Several municipalities in the Canadian province of Quebec held municipal elections to elect mayors and councillors on November 3, 1985.

Municipal elections were not held in Montreal, Quebec's largest city, in this electoral cycle. The previous municipal election in Montreal took place in 1982 and the next was scheduled for 1986.

Results (incomplete)

Verdun
Former Liberal Party of Canada Member of Parliament (MP) Raymond Savard was elected to his first term as mayor in the on-island Montreal suburb of Verdun, narrowly defeating Georges Bossé in a crowded field. Bossé's Municipal Action Party won six seats on council, as opposed to only four for Savard's Verdun Citizens' Movement. Former Liberal cabinet minister Bryce Mackasey was defeated in his bid for a council seat.
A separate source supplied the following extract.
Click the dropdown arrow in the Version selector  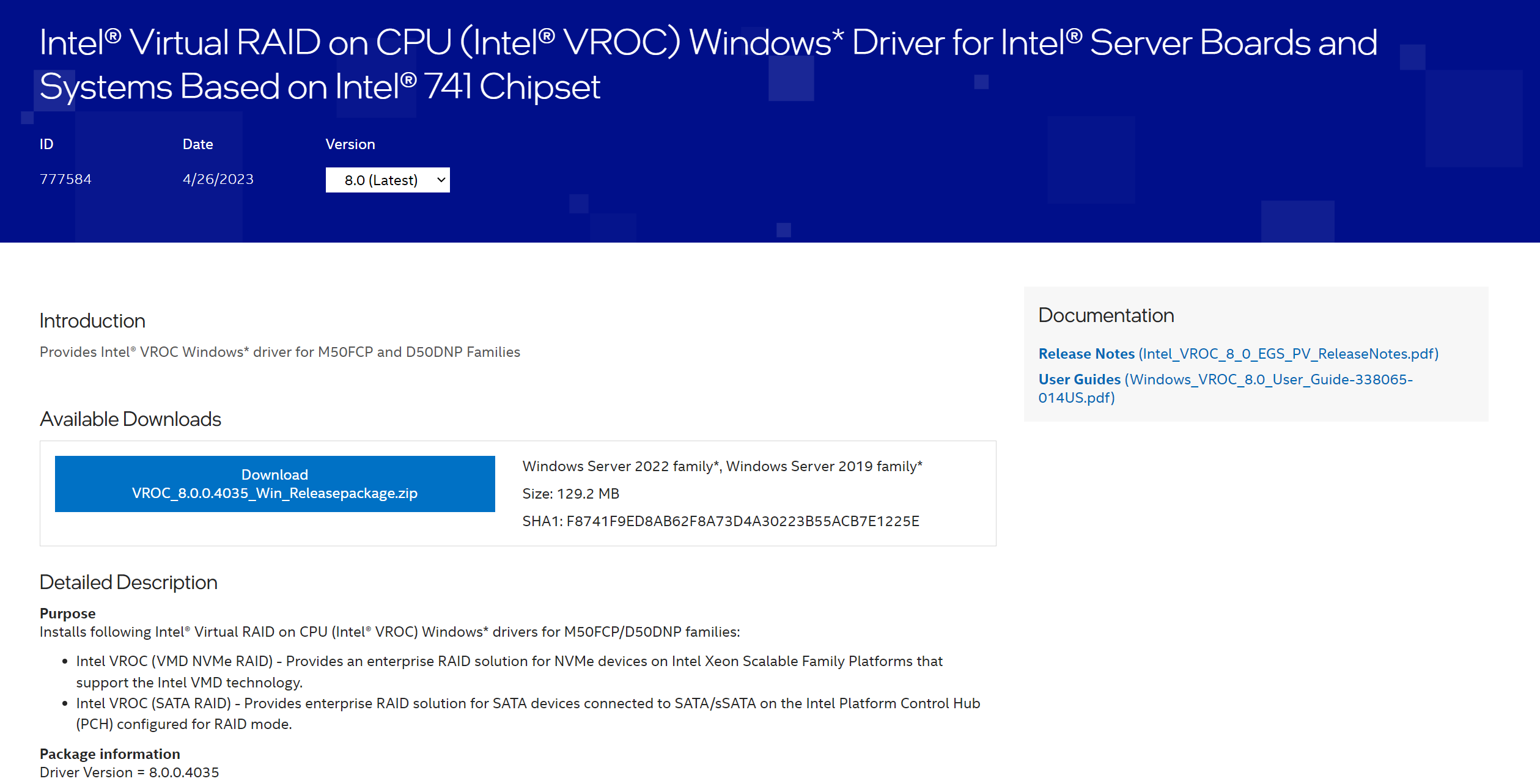click(441, 180)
One of the leading issues in this election was the proposed annexation of Verdun into the city of Montreal. The Verdun Unity Party supported this position and was rejected at the polls; all of the party's candidates, including three incumbent councillors, were defeated. Incumbent councillor Robert Filiatraut was re-elected as a candidate of the Verdun Anti-Annexation Party. Nuns' Island (Division 1) was an outlier in this election, with a pro-annexation independent candidate winning an overwhelming victory.

Party colours in the results listed below have been randomly chosen and do not indicate affiliation with or resemblance to any municipal, provincial, or federal party.